_REQUIRED TASK_
Present the dataset entries below as a numbered list, leaving out any blank lines.

## BEGIN STORED RECORDS

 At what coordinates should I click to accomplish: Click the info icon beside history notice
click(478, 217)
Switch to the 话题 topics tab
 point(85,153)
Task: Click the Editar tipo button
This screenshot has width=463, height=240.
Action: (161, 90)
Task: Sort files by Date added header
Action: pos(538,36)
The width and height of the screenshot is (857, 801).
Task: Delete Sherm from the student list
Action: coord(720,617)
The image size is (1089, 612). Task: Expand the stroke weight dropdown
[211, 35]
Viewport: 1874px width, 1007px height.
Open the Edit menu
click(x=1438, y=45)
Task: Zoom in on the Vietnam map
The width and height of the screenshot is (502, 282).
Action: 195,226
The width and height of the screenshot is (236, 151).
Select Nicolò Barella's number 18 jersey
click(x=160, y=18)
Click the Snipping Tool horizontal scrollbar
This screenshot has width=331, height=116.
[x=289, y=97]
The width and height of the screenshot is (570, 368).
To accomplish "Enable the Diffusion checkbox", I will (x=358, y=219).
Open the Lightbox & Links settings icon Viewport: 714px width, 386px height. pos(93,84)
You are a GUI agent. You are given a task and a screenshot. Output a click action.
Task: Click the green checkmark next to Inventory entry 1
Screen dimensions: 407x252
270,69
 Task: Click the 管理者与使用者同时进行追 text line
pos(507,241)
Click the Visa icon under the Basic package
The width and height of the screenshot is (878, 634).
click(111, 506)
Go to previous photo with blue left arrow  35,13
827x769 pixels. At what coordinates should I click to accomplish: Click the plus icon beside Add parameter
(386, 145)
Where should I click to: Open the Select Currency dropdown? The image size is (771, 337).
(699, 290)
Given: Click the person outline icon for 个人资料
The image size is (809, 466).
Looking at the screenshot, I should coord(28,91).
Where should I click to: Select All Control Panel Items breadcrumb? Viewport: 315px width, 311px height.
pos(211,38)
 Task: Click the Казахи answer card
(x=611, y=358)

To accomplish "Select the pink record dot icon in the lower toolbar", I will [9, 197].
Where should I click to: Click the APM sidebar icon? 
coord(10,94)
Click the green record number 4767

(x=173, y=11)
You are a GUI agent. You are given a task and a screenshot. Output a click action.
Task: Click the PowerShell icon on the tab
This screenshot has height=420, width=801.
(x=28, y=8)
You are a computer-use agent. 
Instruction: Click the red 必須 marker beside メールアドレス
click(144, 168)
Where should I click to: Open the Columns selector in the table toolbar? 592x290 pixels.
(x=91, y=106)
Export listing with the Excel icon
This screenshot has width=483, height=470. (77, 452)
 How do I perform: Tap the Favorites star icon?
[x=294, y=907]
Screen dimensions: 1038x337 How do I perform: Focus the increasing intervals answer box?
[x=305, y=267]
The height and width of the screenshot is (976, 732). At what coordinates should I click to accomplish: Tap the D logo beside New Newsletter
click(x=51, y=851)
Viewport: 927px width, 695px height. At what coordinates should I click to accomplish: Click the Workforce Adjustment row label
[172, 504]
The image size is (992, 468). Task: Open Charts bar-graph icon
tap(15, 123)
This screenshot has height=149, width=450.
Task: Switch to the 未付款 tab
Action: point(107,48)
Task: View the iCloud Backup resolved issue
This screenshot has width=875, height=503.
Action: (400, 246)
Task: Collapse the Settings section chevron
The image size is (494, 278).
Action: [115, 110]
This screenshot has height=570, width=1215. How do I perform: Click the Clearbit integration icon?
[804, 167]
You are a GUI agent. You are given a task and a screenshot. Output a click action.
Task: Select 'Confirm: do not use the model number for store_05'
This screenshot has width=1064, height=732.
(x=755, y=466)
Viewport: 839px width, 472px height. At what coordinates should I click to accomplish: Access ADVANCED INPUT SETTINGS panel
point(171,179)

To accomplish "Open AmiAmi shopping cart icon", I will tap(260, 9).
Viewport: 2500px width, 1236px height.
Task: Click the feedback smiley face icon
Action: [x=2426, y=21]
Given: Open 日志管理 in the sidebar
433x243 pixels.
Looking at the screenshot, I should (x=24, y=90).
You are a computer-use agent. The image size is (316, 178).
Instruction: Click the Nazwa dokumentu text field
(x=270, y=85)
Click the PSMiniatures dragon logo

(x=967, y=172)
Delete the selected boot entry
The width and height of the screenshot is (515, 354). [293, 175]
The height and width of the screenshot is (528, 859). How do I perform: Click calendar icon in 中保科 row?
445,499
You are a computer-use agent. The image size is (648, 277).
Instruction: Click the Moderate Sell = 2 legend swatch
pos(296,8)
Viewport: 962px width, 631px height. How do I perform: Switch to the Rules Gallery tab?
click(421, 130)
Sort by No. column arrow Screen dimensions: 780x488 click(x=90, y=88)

## END STORED RECORDS

_RESPONSE FOR THIS EXERCISE_
1.  At what coordinates should I click to accomplish: Click the info icon beside history notice
2. click(478, 217)
3. Switch to the 话题 topics tab
4.  point(85,153)
5. Task: Click the Editar tipo button
6. This screenshot has width=463, height=240.
7. Action: (161, 90)
8. Task: Sort files by Date added header
9. Action: pos(538,36)
10. The width and height of the screenshot is (857, 801).
11. Task: Delete Sherm from the student list
12. Action: coord(720,617)
13. The image size is (1089, 612). Task: Expand the stroke weight dropdown
14. [211, 35]
15. Viewport: 1874px width, 1007px height.
16. Open the Edit menu
17. click(x=1438, y=45)
18. Task: Zoom in on the Vietnam map
19. The width and height of the screenshot is (502, 282).
20. Action: 195,226
21. The width and height of the screenshot is (236, 151).
22. Select Nicolò Barella's number 18 jersey
23. click(x=160, y=18)
24. Click the Snipping Tool horizontal scrollbar
25. This screenshot has width=331, height=116.
26. [x=289, y=97]
27. The width and height of the screenshot is (570, 368).
28. To accomplish "Enable the Diffusion checkbox", I will (x=358, y=219).
29. Open the Lightbox & Links settings icon Viewport: 714px width, 386px height. pos(93,84)
30. You are a GUI agent. You are given a task and a screenshot. Output a click action.
31. Task: Click the green checkmark next to Inventory entry 1
32. Screen dimensions: 407x252
33. 270,69
34.  Task: Click the 管理者与使用者同时进行追 text line
35. pos(507,241)
36. Click the Visa icon under the Basic package
37. The width and height of the screenshot is (878, 634).
38. click(111, 506)
39. Go to previous photo with blue left arrow  35,13
40. 827x769 pixels. At what coordinates should I click to accomplish: Click the plus icon beside Add parameter
41. (386, 145)
42. Where should I click to: Open the Select Currency dropdown? The image size is (771, 337).
43. (699, 290)
44. Given: Click the person outline icon for 个人资料
45. The image size is (809, 466).
46. Looking at the screenshot, I should coord(28,91).
47. Where should I click to: Select All Control Panel Items breadcrumb? Viewport: 315px width, 311px height.
48. pos(211,38)
49.  Task: Click the Казахи answer card
50. (x=611, y=358)
51. To accomplish "Select the pink record dot icon in the lower toolbar", I will [9, 197].
52. Where should I click to: Click the APM sidebar icon? 
53. coord(10,94)
54. Click the green record number 4767
55. (x=173, y=11)
56. You are a GUI agent. You are given a task and a screenshot. Output a click action.
57. Task: Click the PowerShell icon on the tab
58. This screenshot has height=420, width=801.
59. (x=28, y=8)
60. You are a computer-use agent. 
61. Instruction: Click the red 必須 marker beside メールアドレス
62. click(144, 168)
63. Where should I click to: Open the Columns selector in the table toolbar? 592x290 pixels.
64. (x=91, y=106)
65. Export listing with the Excel icon
66. This screenshot has width=483, height=470. (77, 452)
67.  How do I perform: Tap the Favorites star icon?
68. [x=294, y=907]
69. Screen dimensions: 1038x337 How do I perform: Focus the increasing intervals answer box?
70. [x=305, y=267]
71. The height and width of the screenshot is (976, 732). At what coordinates should I click to accomplish: Tap the D logo beside New Newsletter
72. click(x=51, y=851)
73. Viewport: 927px width, 695px height. At what coordinates should I click to accomplish: Click the Workforce Adjustment row label
74. [172, 504]
75. The image size is (992, 468). Task: Open Charts bar-graph icon
76. tap(15, 123)
77. This screenshot has height=149, width=450.
78. Task: Switch to the 未付款 tab
79. Action: point(107,48)
80. Task: View the iCloud Backup resolved issue
81. This screenshot has width=875, height=503.
82. Action: (400, 246)
83. Task: Collapse the Settings section chevron
84. The image size is (494, 278).
85. Action: [115, 110]
86. This screenshot has height=570, width=1215. How do I perform: Click the Clearbit integration icon?
87. [804, 167]
88. You are a GUI agent. You are given a task and a screenshot. Output a click action.
89. Task: Select 'Confirm: do not use the model number for store_05'
90. This screenshot has width=1064, height=732.
91. (x=755, y=466)
92. Viewport: 839px width, 472px height. At what coordinates should I click to accomplish: Access ADVANCED INPUT SETTINGS panel
93. point(171,179)
94. To accomplish "Open AmiAmi shopping cart icon", I will tap(260, 9).
95. Viewport: 2500px width, 1236px height.
96. Task: Click the feedback smiley face icon
97. Action: [x=2426, y=21]
98. Given: Open 日志管理 in the sidebar
99. 433x243 pixels.
100. Looking at the screenshot, I should (x=24, y=90).
101. You are a computer-use agent. The image size is (316, 178).
102. Instruction: Click the Nazwa dokumentu text field
103. (x=270, y=85)
104. Click the PSMiniatures dragon logo
105. (x=967, y=172)
106. Delete the selected boot entry
107. The width and height of the screenshot is (515, 354). [293, 175]
108. The height and width of the screenshot is (528, 859). How do I perform: Click calendar icon in 中保科 row?
109. 445,499
110. You are a computer-use agent. The image size is (648, 277).
111. Instruction: Click the Moderate Sell = 2 legend swatch
112. pos(296,8)
113. Viewport: 962px width, 631px height. How do I perform: Switch to the Rules Gallery tab?
114. click(421, 130)
115. Sort by No. column arrow Screen dimensions: 780x488 click(x=90, y=88)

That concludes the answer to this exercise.